8. The decimals $.1010010001000010\dots$ and $.2020020002000020\dots$, in which the number of zeros between two $1$’s or $2$’s increases by one at each stage, represent irrational numbers.

9. The decimal $.11101010001010\dots$, in which the $n$th figure is $1$ if $n$ is prime, and zero otherwise, represents an irrational number. [Since the number of primes is infinite the decimal does not terminate. Nor can it recur: for if it did we could determine $m$ and $p$ so that $m$, $m+p$, $m+2p$, $m+3p$, … are all prime numbers; and this is absurd, since the series includes $m+mp$.]¹

1. The series $r^m+r^{m+1}+\dots$ is convergent if $-1<r<1$, and its sum is $1/(1–r)–1–r–\cdots –r^{m-1}$ (§ 77, (2)).

2. The series $r^m+r^{m+1}+\dots$ is convergent if $-1<r<1$, and its sum is $r^m/(1–r)$ (§ 77, (4)). Verify that the results of Exs. 1 and 2 are in agreement.

3. Prove that the series $1+2r+2r^2+\dots$ is convergent, and that its sum is $(1+r)/(1–r)$, ($\alpha$) by writing it in the form $-1+2(1+r+r^2+\dots )$, ($\beta$) by writing it in the form $1+2(r+r^2+\dots )$, ($\gamma$) by adding the two series $1+r+r^2+\dots$, $r+r^2+\dots$. In each case mention which of the theorems of § 77 are used in your proof.

4. Prove that the ‘arithmetic’ series $$a+(a+b)+(a+2b)+\dots$$ is always divergent, unless both $a$ and $b$ are zero. Show that, if $b$ is not zero, the series diverges to $+\mathrm{\infty }$ or to $-\mathrm{\infty }$ according to the sign of $b$, while if $b=0$ it diverges to $+\mathrm{\infty }$ or $-\mathrm{\infty }$ according to the sign of $a$.

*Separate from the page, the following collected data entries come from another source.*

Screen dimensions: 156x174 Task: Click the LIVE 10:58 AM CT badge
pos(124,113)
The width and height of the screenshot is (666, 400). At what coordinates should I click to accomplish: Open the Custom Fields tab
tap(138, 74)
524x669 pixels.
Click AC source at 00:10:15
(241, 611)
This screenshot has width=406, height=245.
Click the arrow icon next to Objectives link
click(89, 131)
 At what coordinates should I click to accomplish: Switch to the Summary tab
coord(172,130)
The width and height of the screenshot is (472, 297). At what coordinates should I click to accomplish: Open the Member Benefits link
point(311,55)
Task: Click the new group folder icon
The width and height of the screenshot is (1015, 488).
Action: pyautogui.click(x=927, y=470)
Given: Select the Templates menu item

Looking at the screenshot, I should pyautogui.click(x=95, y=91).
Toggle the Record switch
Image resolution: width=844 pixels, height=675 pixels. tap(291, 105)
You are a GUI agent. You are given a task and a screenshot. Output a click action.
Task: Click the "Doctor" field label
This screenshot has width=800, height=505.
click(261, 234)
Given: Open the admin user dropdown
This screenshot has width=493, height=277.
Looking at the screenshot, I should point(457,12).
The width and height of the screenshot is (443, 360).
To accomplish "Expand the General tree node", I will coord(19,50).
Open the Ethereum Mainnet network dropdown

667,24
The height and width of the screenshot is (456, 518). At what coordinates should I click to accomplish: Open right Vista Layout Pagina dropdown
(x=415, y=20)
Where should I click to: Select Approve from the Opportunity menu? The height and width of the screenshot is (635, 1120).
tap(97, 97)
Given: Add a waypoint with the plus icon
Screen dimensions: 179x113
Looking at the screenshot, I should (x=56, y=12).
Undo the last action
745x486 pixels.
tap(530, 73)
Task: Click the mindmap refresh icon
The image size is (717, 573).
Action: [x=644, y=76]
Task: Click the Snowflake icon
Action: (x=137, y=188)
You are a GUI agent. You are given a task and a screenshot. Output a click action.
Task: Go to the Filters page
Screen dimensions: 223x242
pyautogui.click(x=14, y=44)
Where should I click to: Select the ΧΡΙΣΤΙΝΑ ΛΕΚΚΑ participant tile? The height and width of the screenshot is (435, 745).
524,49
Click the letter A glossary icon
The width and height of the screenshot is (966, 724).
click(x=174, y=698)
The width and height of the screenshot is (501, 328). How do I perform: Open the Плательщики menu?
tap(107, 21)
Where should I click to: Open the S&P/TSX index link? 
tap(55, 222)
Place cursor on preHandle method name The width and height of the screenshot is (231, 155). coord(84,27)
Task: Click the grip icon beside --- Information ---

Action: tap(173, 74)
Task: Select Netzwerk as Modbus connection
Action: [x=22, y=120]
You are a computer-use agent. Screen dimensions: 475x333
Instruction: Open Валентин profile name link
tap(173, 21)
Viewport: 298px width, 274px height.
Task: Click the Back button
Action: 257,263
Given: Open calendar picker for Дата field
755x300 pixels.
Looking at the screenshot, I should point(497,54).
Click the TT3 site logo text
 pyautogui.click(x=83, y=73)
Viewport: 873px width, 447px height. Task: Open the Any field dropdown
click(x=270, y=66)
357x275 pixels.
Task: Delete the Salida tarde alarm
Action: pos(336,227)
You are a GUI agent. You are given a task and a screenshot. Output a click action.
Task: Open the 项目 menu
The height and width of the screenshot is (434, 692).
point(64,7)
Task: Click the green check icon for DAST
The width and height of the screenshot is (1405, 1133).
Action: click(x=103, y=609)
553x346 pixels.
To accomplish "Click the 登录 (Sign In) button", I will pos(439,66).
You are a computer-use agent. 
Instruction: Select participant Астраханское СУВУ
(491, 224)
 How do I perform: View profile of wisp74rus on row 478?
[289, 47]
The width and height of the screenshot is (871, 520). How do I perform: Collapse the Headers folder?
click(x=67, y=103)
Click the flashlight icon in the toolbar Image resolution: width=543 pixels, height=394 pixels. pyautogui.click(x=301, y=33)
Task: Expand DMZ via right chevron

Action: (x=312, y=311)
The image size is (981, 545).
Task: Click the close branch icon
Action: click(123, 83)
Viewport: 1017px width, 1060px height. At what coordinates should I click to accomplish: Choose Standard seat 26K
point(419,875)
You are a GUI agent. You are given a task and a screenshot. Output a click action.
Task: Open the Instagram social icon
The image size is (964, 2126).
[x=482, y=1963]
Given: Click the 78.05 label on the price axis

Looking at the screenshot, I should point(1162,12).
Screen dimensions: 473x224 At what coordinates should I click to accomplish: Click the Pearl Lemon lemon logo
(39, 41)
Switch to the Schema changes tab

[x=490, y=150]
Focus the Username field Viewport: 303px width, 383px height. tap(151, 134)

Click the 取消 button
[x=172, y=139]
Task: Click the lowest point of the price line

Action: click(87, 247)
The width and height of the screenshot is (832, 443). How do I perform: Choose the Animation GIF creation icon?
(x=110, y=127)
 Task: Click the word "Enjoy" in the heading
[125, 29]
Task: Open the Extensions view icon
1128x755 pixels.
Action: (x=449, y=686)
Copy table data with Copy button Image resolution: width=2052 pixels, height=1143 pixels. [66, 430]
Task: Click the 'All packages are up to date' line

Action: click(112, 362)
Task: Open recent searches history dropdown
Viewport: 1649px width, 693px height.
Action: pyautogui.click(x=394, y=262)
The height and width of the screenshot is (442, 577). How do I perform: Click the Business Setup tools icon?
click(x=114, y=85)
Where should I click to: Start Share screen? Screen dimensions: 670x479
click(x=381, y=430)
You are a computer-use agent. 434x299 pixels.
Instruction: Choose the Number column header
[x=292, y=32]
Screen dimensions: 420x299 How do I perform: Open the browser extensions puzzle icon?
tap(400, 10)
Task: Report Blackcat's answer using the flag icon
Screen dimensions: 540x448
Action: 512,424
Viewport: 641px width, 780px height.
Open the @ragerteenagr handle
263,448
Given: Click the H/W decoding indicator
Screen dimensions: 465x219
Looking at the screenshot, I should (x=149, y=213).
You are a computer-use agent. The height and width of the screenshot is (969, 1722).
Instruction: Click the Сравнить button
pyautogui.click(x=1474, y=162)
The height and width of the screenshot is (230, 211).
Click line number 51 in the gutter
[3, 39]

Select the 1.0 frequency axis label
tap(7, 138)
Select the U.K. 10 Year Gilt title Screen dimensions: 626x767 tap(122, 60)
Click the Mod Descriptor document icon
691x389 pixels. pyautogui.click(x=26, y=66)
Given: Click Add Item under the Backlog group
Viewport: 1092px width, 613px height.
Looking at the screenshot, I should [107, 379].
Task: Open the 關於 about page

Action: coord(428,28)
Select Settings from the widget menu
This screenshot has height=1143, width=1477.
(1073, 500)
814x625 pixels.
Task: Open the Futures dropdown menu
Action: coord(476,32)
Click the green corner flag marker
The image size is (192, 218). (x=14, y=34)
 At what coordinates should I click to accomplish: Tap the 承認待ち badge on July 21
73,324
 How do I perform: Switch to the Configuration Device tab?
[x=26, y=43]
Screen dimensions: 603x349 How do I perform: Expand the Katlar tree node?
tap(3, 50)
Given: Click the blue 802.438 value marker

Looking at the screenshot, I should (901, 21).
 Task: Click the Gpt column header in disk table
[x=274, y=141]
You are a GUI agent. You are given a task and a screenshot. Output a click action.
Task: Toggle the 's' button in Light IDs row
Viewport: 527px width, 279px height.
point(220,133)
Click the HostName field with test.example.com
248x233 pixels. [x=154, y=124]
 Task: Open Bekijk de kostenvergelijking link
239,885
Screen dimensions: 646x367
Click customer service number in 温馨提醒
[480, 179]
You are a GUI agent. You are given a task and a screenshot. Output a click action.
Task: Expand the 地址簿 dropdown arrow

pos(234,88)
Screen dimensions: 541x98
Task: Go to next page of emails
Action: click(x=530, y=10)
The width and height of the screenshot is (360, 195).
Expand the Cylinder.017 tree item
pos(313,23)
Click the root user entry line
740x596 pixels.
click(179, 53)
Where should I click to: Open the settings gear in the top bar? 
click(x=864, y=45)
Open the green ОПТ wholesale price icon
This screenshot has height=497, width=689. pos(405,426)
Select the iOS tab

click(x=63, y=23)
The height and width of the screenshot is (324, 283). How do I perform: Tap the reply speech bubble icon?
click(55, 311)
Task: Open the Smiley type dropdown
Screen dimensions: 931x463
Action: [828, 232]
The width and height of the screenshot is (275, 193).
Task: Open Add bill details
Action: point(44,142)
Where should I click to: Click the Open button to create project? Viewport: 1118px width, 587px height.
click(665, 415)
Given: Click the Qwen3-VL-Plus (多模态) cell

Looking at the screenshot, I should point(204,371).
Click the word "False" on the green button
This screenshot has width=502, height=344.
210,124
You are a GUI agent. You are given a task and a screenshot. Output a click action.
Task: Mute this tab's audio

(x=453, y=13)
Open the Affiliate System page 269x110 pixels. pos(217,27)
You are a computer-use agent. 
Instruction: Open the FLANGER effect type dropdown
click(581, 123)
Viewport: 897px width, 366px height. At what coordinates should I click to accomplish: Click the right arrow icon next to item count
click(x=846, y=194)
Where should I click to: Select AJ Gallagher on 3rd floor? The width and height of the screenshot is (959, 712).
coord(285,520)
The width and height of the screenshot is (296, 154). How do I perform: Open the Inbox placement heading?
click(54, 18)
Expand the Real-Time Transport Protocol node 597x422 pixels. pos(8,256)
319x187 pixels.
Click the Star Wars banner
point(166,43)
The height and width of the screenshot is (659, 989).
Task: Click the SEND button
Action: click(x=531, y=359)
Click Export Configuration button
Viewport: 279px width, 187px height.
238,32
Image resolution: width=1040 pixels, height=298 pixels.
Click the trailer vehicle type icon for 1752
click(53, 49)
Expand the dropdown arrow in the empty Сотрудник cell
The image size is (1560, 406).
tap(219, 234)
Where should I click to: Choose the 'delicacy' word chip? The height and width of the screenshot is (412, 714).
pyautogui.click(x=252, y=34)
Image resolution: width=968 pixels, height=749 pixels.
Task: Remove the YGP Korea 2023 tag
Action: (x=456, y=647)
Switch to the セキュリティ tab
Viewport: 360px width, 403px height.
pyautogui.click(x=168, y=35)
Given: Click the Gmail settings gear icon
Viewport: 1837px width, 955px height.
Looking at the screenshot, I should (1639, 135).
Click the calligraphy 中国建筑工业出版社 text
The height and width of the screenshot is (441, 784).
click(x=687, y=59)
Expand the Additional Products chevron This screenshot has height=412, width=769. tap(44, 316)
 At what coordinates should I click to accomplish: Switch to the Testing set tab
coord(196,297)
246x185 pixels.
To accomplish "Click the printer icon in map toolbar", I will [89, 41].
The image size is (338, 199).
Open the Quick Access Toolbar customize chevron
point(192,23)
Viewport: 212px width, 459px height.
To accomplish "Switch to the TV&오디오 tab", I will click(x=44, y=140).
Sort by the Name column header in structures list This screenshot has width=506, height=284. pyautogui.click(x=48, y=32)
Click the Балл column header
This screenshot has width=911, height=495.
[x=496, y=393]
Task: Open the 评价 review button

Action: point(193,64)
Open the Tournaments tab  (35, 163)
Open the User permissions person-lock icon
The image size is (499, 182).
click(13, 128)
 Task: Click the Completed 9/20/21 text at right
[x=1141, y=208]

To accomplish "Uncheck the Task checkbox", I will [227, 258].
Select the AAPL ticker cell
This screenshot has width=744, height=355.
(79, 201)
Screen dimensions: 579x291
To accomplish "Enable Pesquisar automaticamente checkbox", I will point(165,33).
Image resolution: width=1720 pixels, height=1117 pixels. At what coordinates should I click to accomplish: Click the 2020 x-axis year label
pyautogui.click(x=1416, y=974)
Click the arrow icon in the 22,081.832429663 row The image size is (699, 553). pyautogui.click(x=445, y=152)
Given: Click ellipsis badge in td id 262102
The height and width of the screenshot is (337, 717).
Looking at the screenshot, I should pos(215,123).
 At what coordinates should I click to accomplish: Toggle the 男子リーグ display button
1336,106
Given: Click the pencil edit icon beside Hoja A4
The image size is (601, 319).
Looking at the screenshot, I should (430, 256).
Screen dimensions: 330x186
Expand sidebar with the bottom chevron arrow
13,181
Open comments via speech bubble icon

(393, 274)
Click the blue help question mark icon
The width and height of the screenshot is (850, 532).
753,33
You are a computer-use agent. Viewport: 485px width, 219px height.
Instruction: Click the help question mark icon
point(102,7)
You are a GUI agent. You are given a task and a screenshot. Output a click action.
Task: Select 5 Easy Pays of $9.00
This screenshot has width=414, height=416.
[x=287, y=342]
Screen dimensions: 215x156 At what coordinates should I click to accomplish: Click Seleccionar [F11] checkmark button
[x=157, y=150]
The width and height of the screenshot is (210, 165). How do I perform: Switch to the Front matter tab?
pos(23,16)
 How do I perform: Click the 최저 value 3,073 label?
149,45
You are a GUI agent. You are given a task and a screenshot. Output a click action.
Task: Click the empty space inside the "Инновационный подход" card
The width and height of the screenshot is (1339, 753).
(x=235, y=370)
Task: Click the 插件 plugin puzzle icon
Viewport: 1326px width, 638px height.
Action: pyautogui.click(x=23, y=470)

5. What is the sum of the series $$(1–r)+(r–r^2)+(r^2–r^3)+\dots$$ when the series is convergent? [The series converges only if $-1<r\le 1$. Its sum is $1$, except when $r=1$, when its sum is $0$.]

6. Sum the series $$r^2+\frac{r^2}{1+r^2}+\frac{r^2}{(1+r^2{)}^2}+\dots .$$ [The series is always convergent. Its sum is $1+r^2$, except when $r=0$, when its sum is $0$.]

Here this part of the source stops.